Davutoğlu'na koalisyon kurmak için ‘yüksek profilli bir hükümete ihtiyacımız var' dedim. Bu hükümetin sorunları çözen bir hükümet olması gerektiğini söyledim. Dış politikanın 180 derece değişmesi lazım. Bizimle koalisyon kuracaksınız neler düşündüğümüzü bilmeniz lazım dedim. 17-25 Aralık olaylarını görmezden gelmeyeceğiz. Biz en baştan neler yapabileceğimizi ve yapamayacağımızı söyledik. Biz neye inanıyorsak onu söyledik. Bir koalisyon görüşmesi yok, bir ön görüşme vardı. Koalisyon görüşmeleri sürecinde sürenin uzamasından rahatsız olduğumu Sayın Davutoğlu'na söyledim. Vatandaş diyor ki; “Türkiye'nin bu kadar derdi var, oturun çözün”. Cumhurbaşkanı, 400 milletvekili vermedikleri için ülkeyi erken seçime götürdü.
En zor durumda kalanlar ülkeyi ateşe atmaktan çekinmezler. Hesabını veremeyeceğiniz bir tablo varsa, ülkeyi ateşe atarsanız. Ne söylediysem 1-2 ay sonra gerçeğe dönüşüyor. Biz hepsine rağmen “Önce Türkiye” dedik.
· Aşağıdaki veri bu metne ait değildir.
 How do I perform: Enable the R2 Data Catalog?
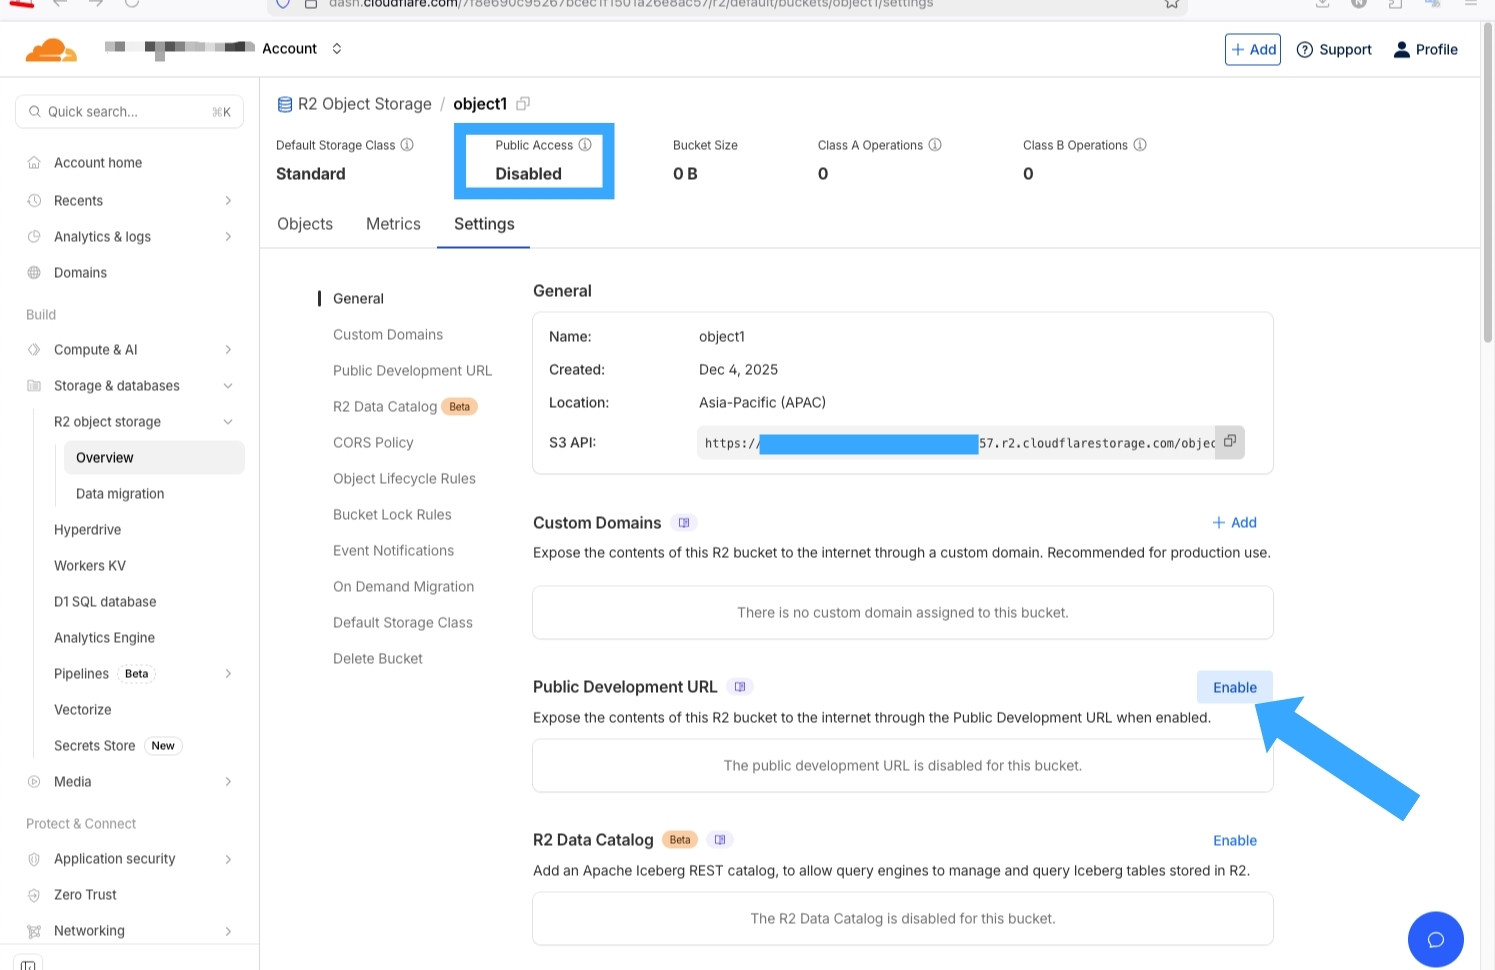(1234, 841)
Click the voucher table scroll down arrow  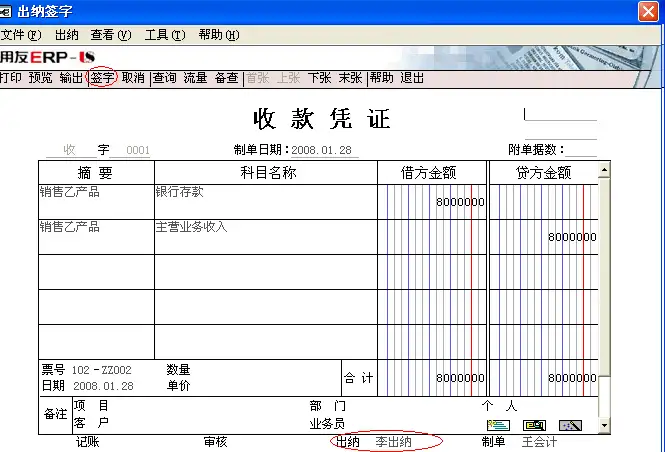point(604,425)
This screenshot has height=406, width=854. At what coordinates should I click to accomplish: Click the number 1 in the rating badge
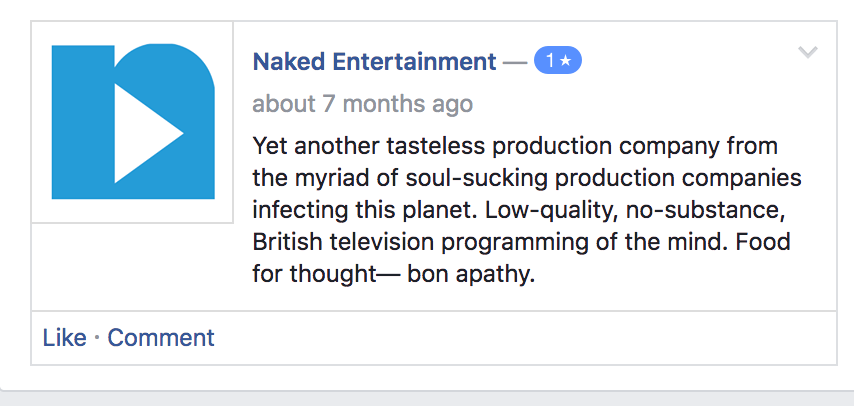pyautogui.click(x=549, y=61)
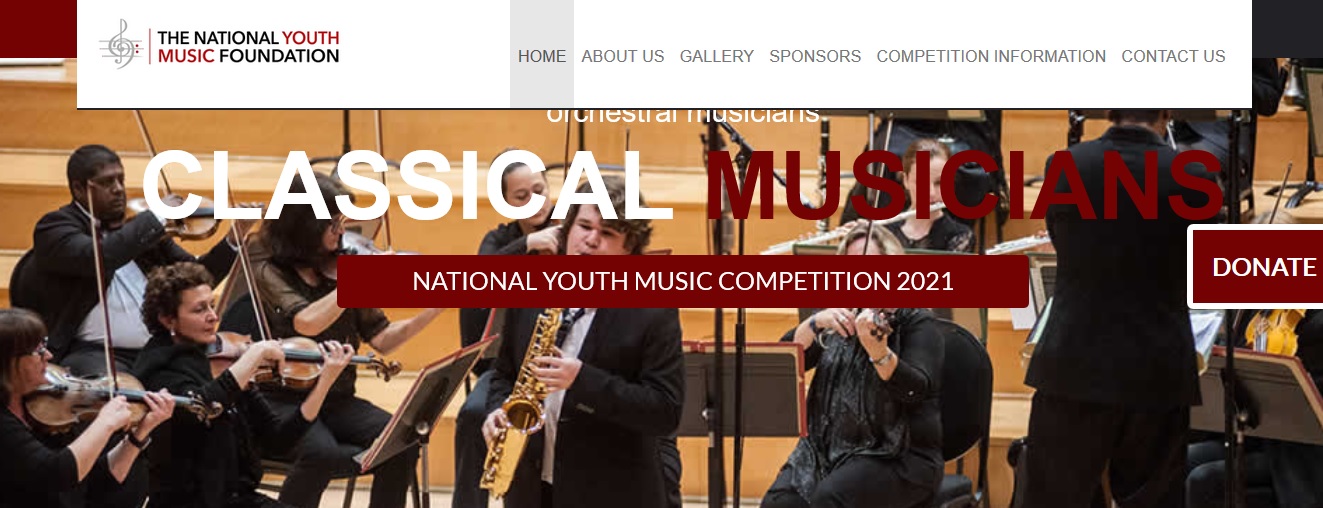The image size is (1323, 508).
Task: Visit the SPONSORS menu item
Action: [815, 56]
Yeni bir hükümetin kurulmasını Erdoğan engelledi. Koalisyonun kurulmamasında iki kişi sorumludur. Birisi Erdoğan, diğeri Davutoğlu'dur.
"Başbakan, ülkesinde bir yere giderken gizli gitmez; Davutoğlu, Güneydoğu'ya gizlice gitti"
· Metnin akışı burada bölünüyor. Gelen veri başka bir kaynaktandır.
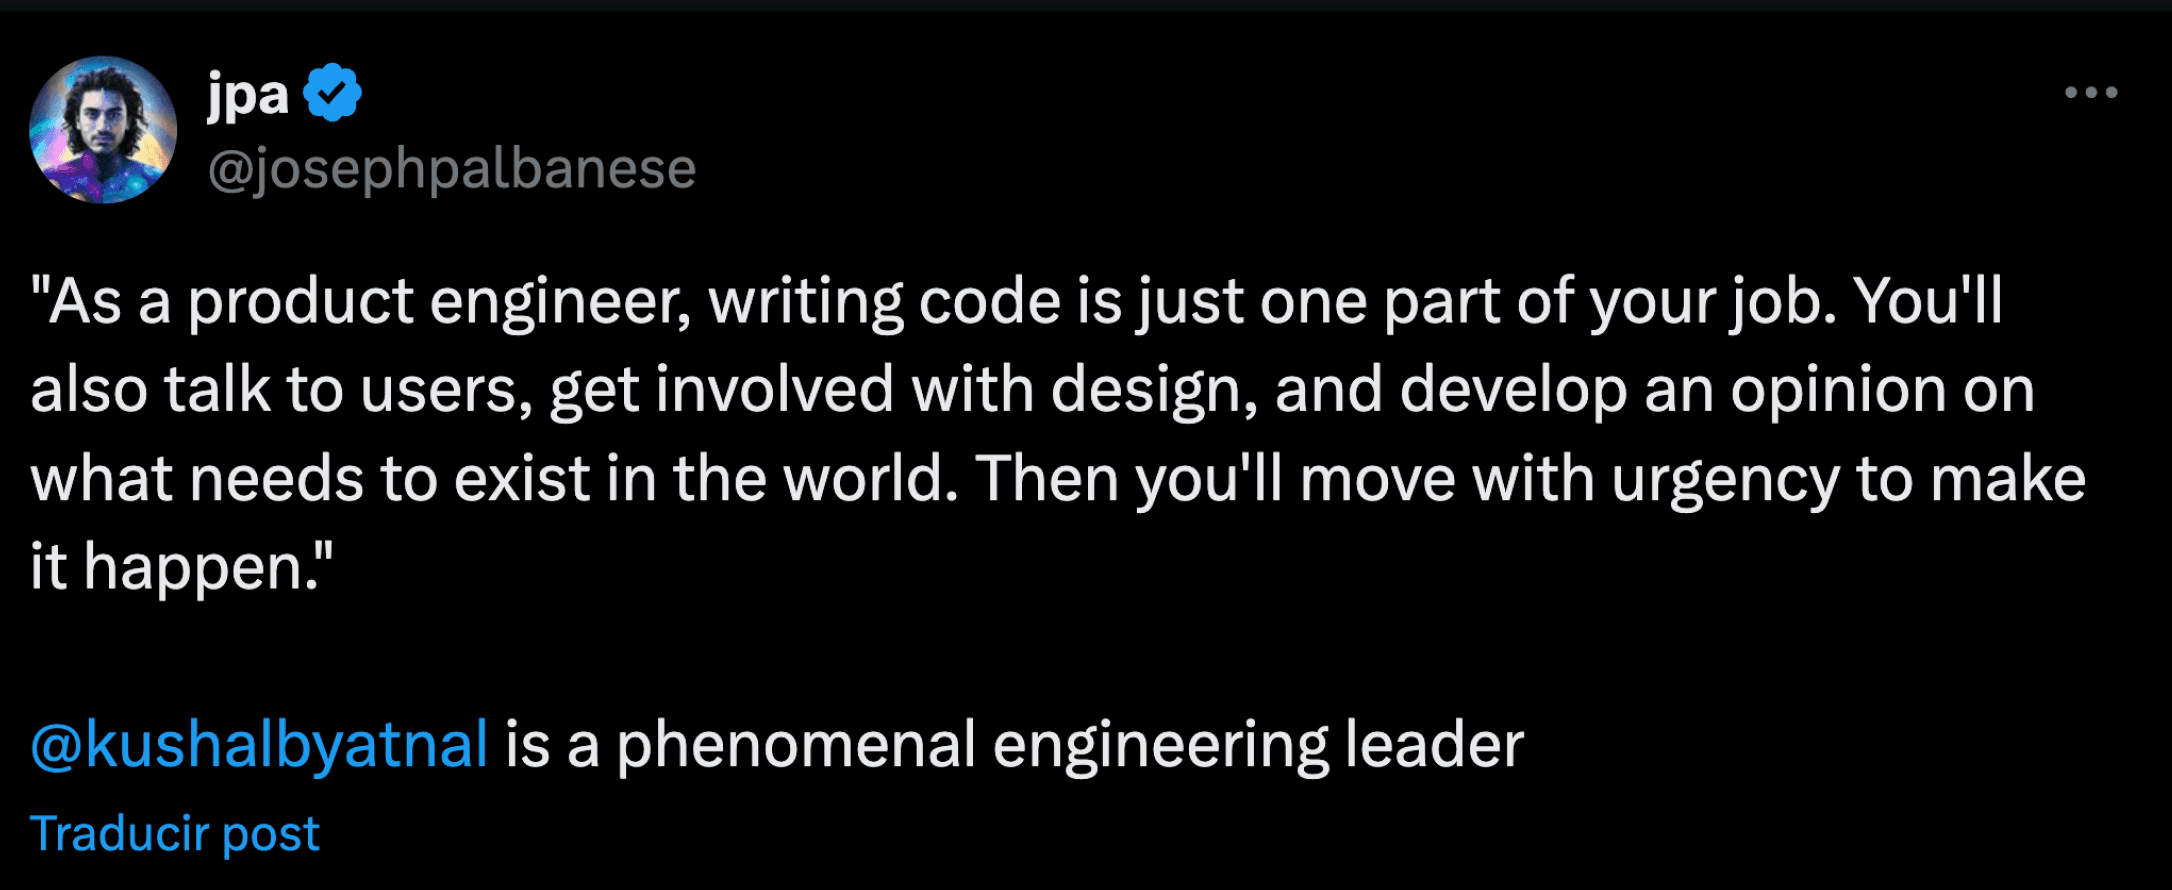Screen dimensions: 2172x890
Task: Expand the post options via the ellipsis icon
Action: tap(2091, 92)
Muhafelet yeterince yapıyor muyuz yapmıyor muyuz orası ayrı konu. Bu ülkenin sorunları var ve bu sorunları çözmeye uğraşıyoruz. Vatandaş, “Ben borç batağındayım, ev almak istiyorum, emekliyim geçinemiyorum nasıl yapacağız” diyor. Ülkeyi en iyi Cumhuriyet Halk Partisi'nin yöneteceğinin kanıtı bizim seçim bildirgemizdir. ‘CHP'ye oy vermeyin dolar yükselir, enflasyon artar' diyorlardı, bunların hepsini onlar gerçekleştirdi.
Bir ülkenin başbakanı, ülkesindeki bir yere giderken gizli saklı gitmez. Sayın Davutoğlu, Güneydoğu'ya gizlice gitti. Sen başbakan olarak ülkenin istediğin yerini gezemiyorsan, esnafına selam veremiyorsan. Bundan daha vahim bir şey yoktur.
Parlamento açıldığında, Cumhuriyet Halk Partisi için elimizden geleni yapacağız. Ankara'da hayatını kaybeden vatandaşlarımızın şehit sayılması için kanun teklifi vereceğiz.
"Devleti yönetenler her türlü eleştiriye kulak vermek zorundadırlar"
Kimin ne yaptığı belli değil, bakanların da, Davutoğlu'nun da ne yaptığı belli değil. Bir sabah kalktık ki kişi başına düşen milli gelir 19 bin dolar olmuş bu tam bir aldatmacadır. Devlet akılla yönetilir. Devlet bilgiyle yönetilir. Devleti yönetenler her türlü eleştiriye kulak vermek zorundadırlar. Vali, devletin valisi değiliz hükümetin valisiyiz diyorsa orada sorun vardır.
Genelkurmay Başkanı'nı terörist diye içeri aldılar, yazarları aldılar, gazetecileri aldılar. Sonra da dönüp dediler ki ‘paralel bizi kandırdı' bu tam bir safsata.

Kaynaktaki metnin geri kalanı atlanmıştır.